> [Source material]:
┏━━
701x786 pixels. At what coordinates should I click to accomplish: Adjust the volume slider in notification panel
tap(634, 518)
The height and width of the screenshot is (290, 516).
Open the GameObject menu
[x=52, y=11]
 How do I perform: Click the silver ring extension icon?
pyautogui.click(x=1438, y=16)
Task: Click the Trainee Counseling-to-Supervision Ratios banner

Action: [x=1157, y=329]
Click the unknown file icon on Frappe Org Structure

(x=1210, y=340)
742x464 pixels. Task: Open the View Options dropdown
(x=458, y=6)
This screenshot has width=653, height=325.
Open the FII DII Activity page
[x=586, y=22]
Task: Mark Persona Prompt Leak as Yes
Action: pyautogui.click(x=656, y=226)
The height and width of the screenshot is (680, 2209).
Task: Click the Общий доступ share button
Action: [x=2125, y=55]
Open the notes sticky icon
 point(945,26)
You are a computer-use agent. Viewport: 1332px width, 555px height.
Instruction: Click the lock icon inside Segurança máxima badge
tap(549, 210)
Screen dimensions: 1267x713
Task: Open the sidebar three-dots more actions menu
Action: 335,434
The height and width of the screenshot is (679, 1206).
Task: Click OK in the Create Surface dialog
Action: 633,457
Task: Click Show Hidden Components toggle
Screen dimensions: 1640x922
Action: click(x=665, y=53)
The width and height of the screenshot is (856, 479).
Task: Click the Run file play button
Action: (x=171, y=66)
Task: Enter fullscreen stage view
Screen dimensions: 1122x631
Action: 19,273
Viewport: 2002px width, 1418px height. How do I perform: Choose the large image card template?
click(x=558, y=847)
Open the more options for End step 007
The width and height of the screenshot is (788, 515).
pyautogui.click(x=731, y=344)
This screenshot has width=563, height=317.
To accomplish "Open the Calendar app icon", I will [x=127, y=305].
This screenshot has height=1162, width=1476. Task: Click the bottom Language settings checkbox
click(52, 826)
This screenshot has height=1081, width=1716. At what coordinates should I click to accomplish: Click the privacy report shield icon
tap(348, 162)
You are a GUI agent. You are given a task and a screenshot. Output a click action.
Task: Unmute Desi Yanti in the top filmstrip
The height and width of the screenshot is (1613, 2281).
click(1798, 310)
┗━━
Your answer should consist of the lines from the line with "Instruction: Click the" to the line with "Task: Click Show Hidden Components toggle" above, repeated exactly, both ends included.

Instruction: Click the lock icon inside Segurança máxima badge
tap(549, 210)
Screen dimensions: 1267x713
Task: Open the sidebar three-dots more actions menu
Action: 335,434
The height and width of the screenshot is (679, 1206).
Task: Click OK in the Create Surface dialog
Action: 633,457
Task: Click Show Hidden Components toggle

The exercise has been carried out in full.